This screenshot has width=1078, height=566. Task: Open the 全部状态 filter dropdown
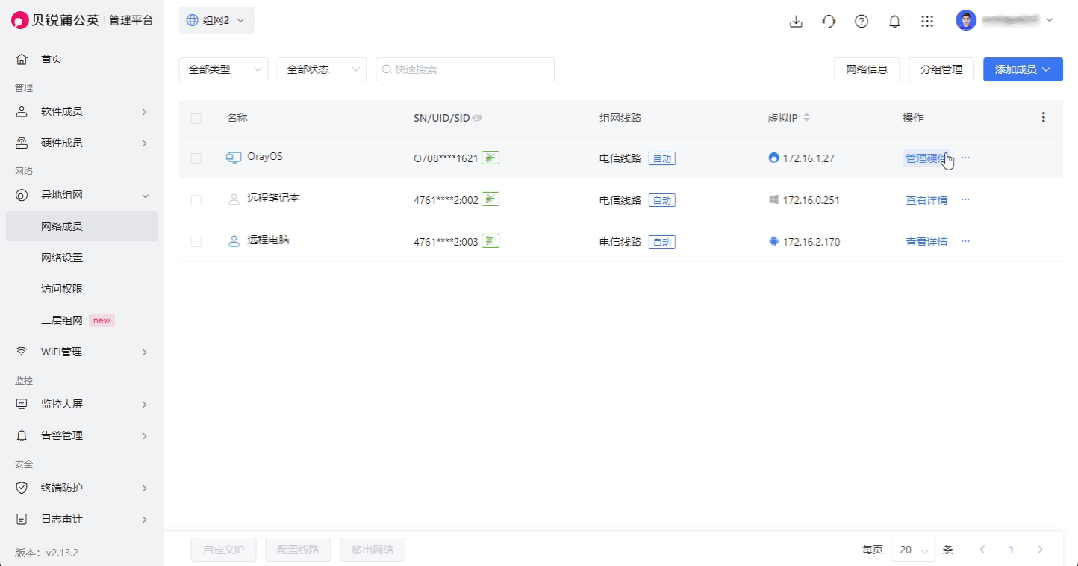pyautogui.click(x=322, y=69)
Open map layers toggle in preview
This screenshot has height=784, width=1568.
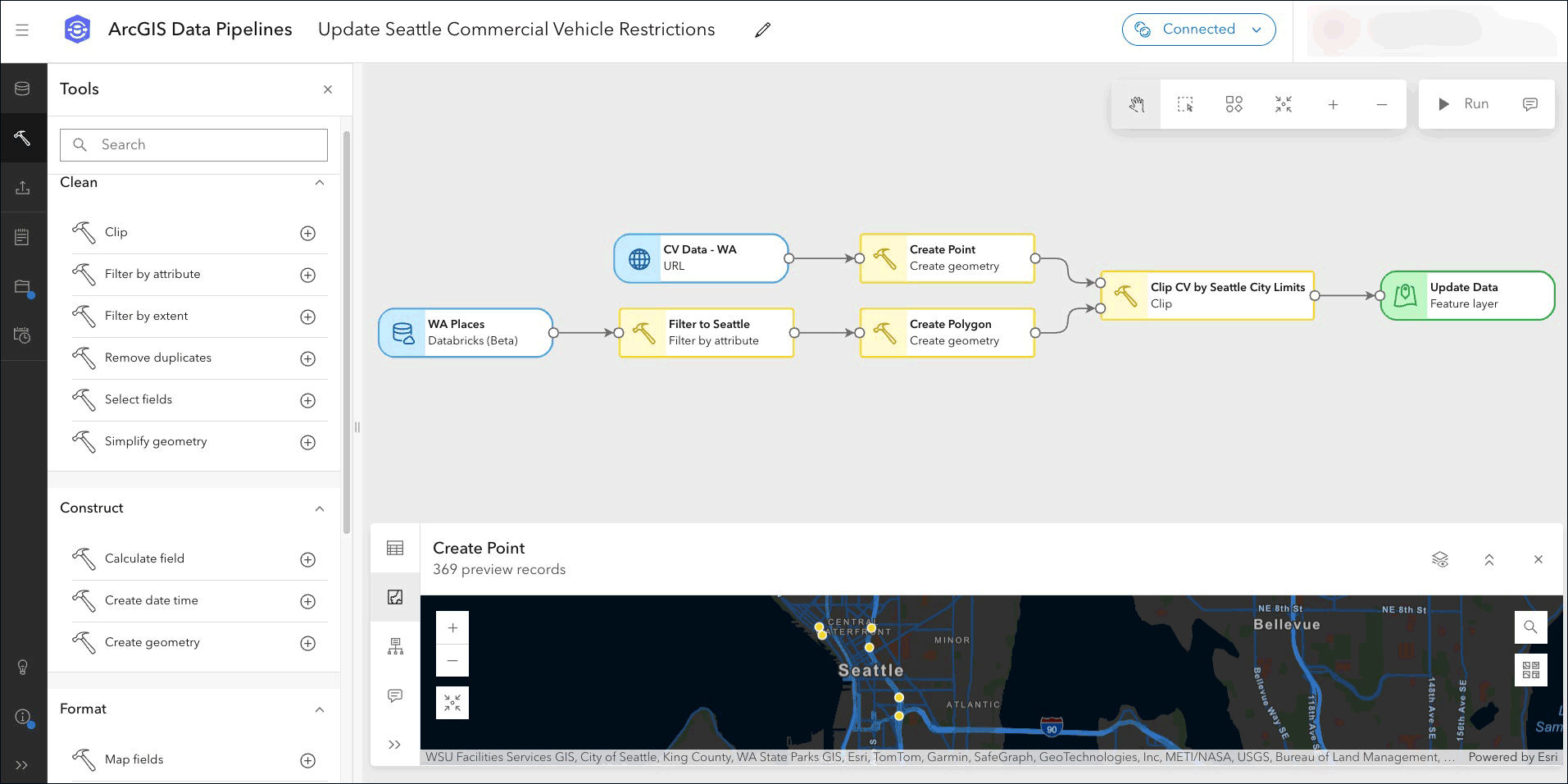pyautogui.click(x=1440, y=559)
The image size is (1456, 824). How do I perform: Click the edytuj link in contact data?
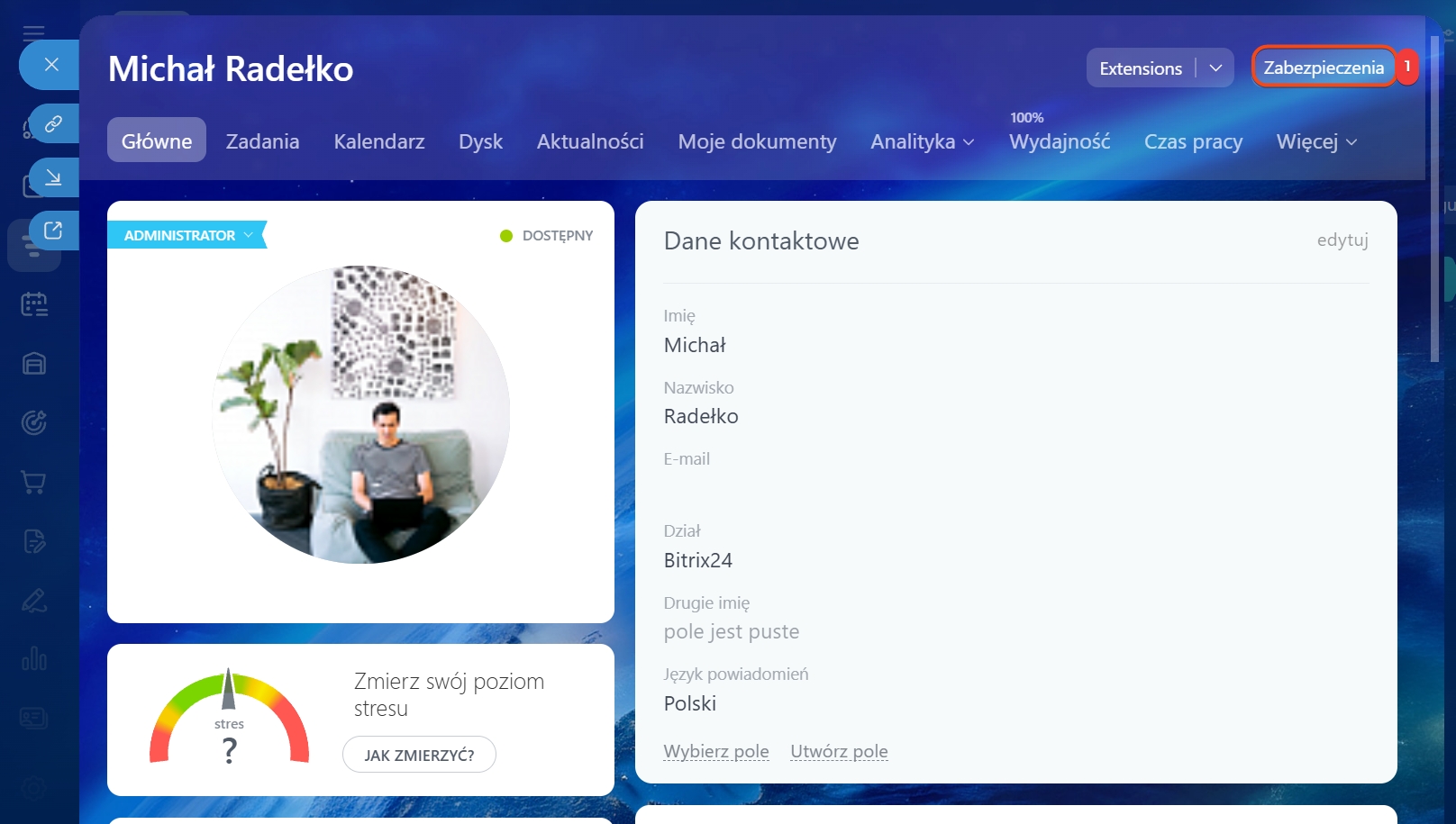pyautogui.click(x=1342, y=240)
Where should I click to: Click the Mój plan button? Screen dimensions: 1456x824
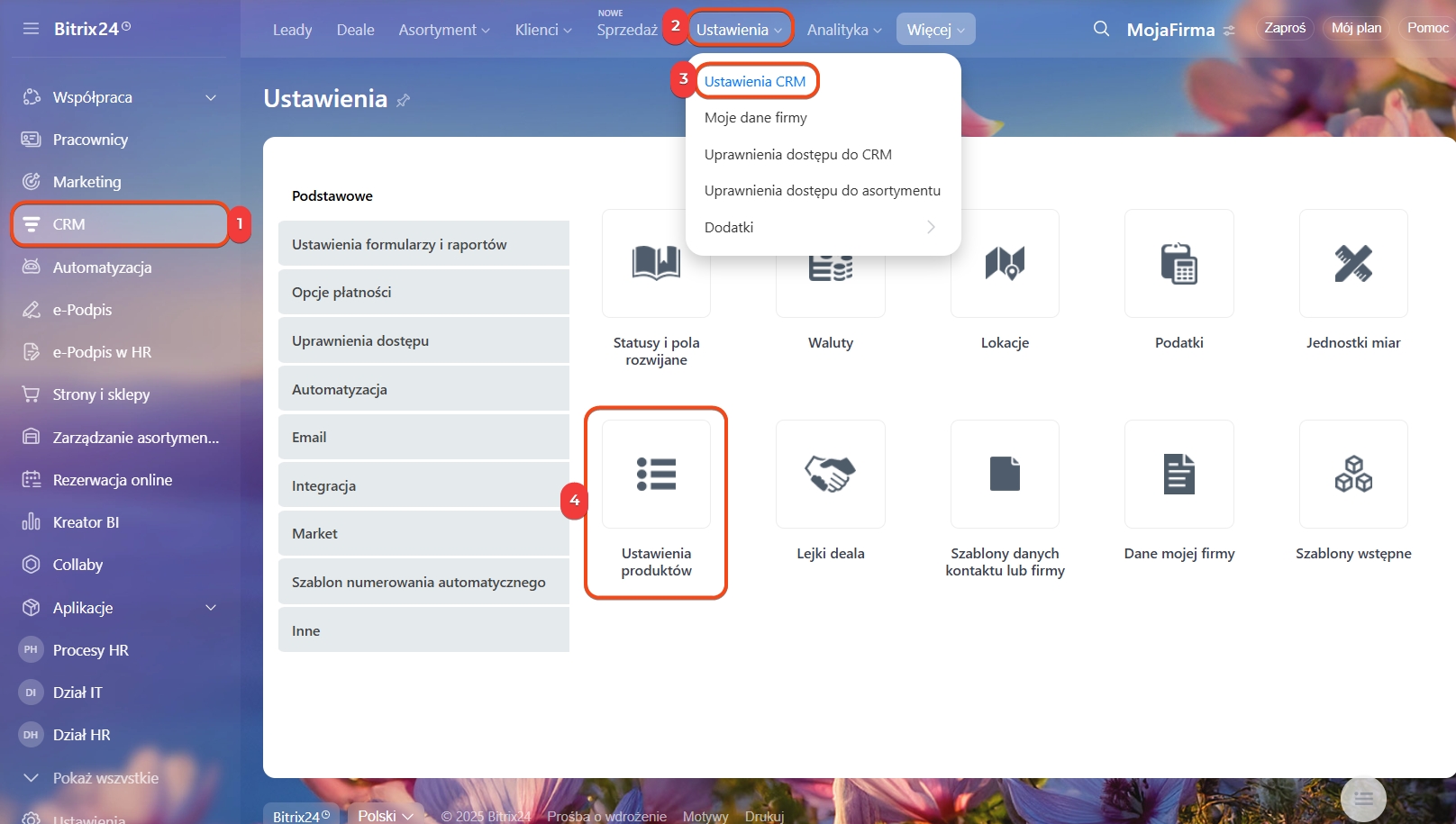point(1356,28)
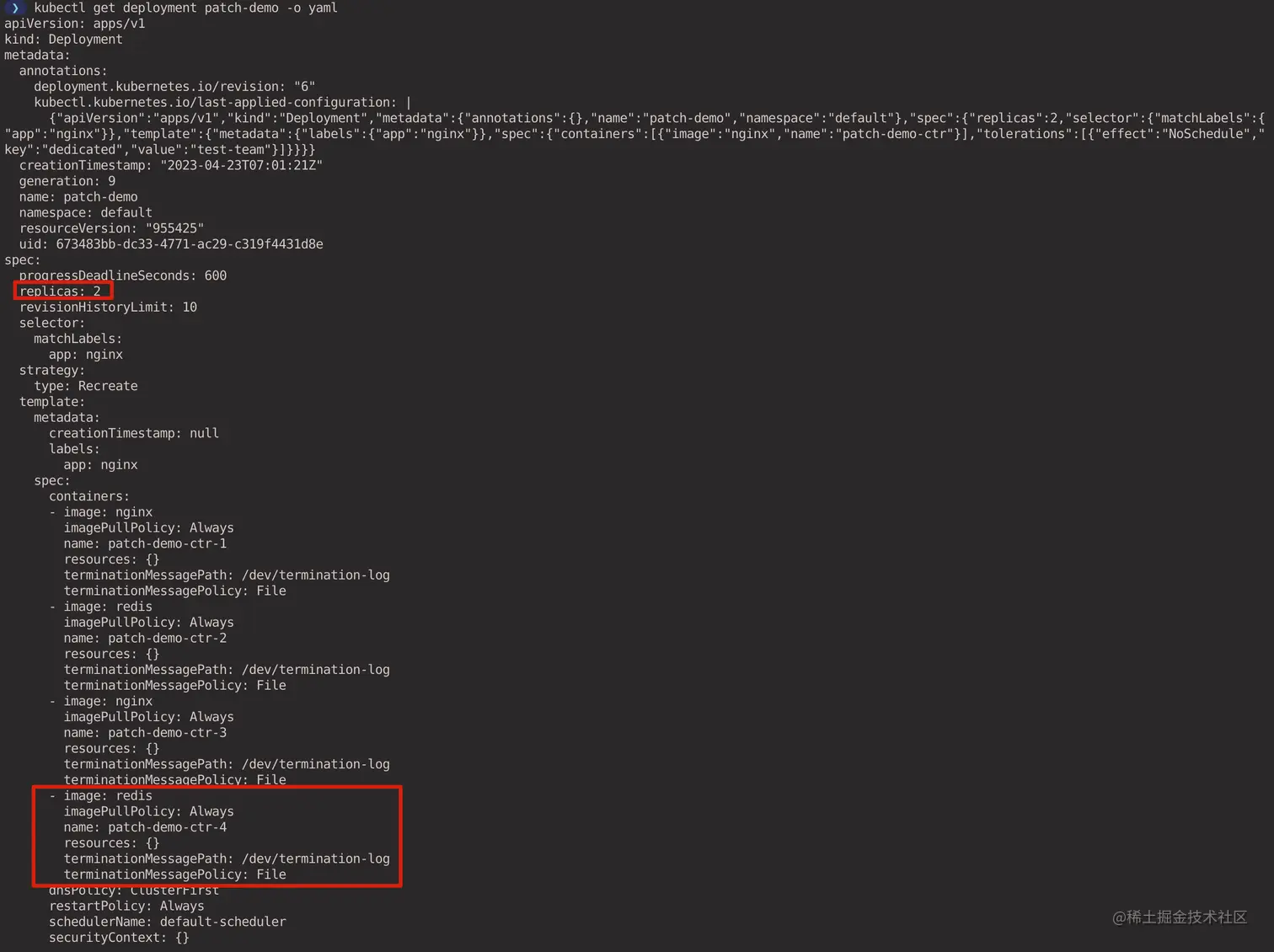Click the highlighted patch-demo-ctr-4 container block
This screenshot has height=952, width=1274.
click(x=217, y=835)
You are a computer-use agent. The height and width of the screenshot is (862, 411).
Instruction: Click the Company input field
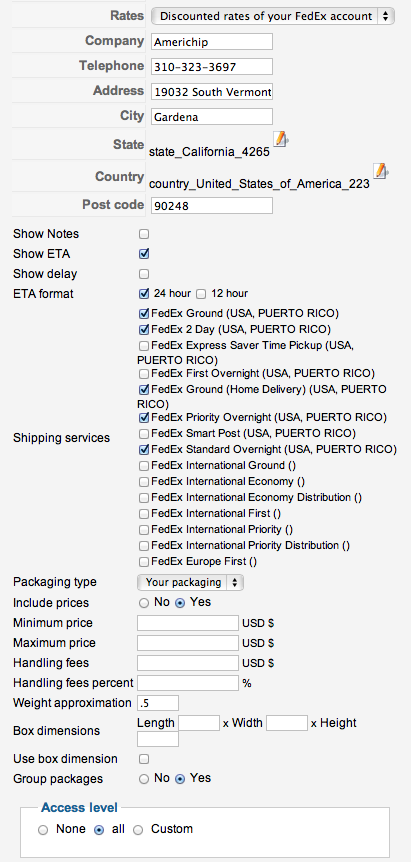click(x=212, y=42)
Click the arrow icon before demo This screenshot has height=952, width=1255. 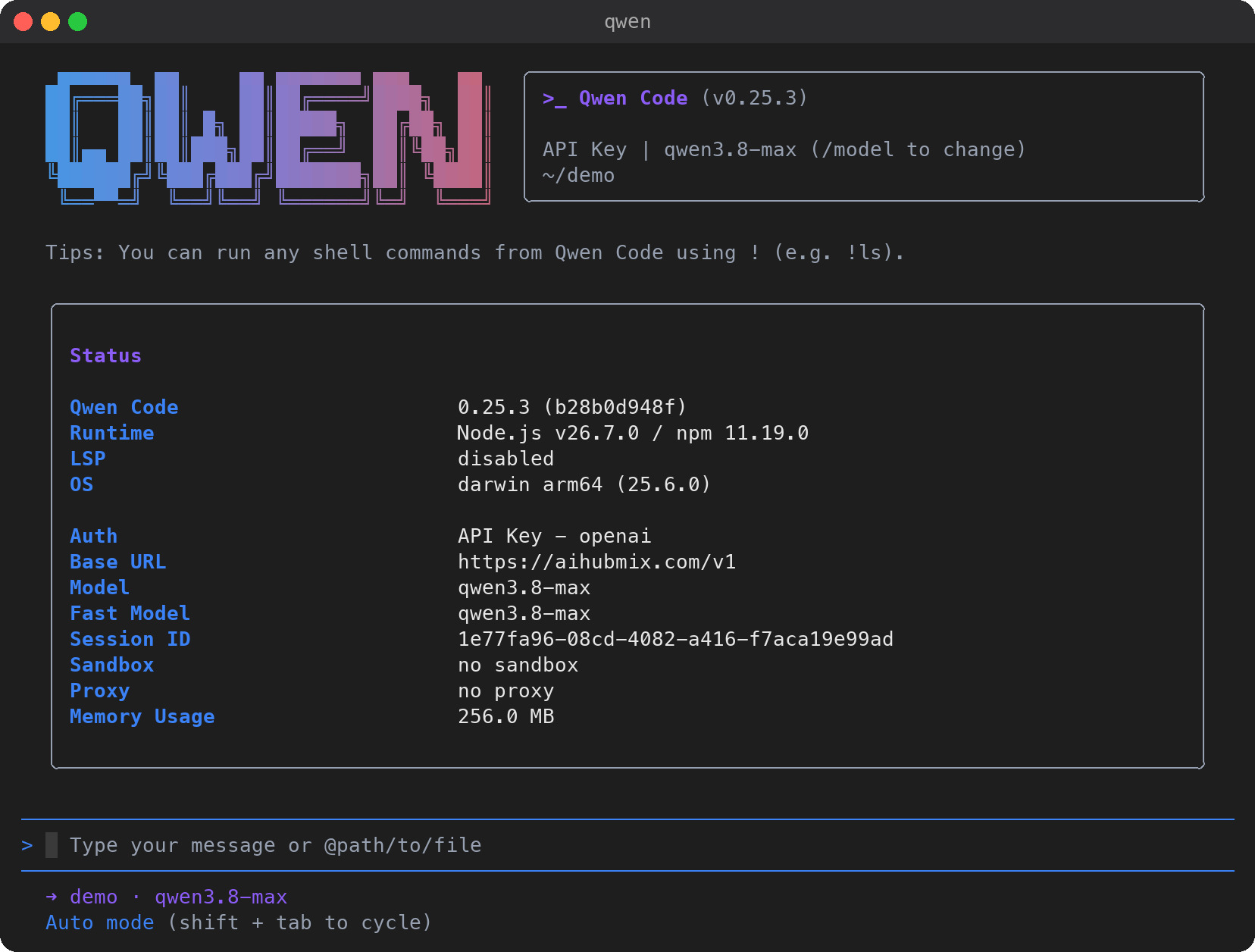coord(52,897)
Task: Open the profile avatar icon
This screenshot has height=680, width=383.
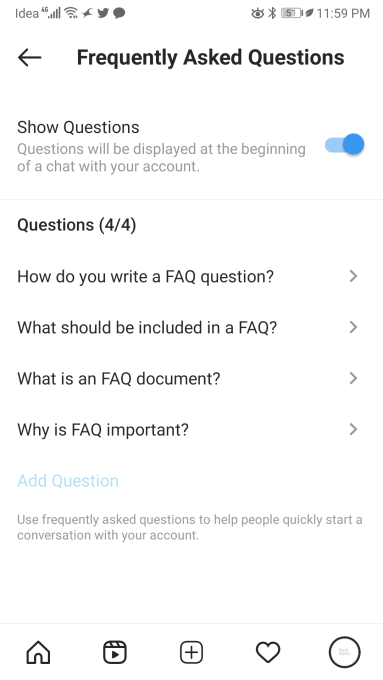Action: [344, 652]
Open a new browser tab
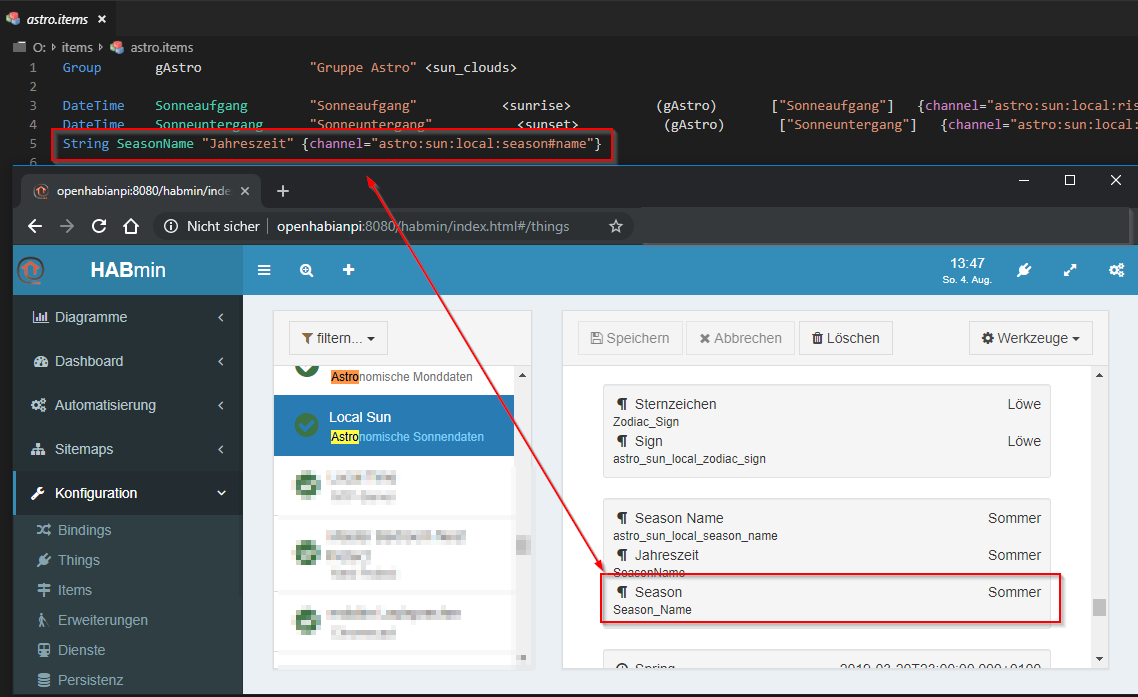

——

ABOUT THIS TASK —
Leaving out all pictures, print exactly the lines above from the one containing "This screenshot has height=680, width=383." through the last line of the entries.

RESULT OF THIS EXERCISE —
This screenshot has height=680, width=383.
Action: [344, 652]
Open a new browser tab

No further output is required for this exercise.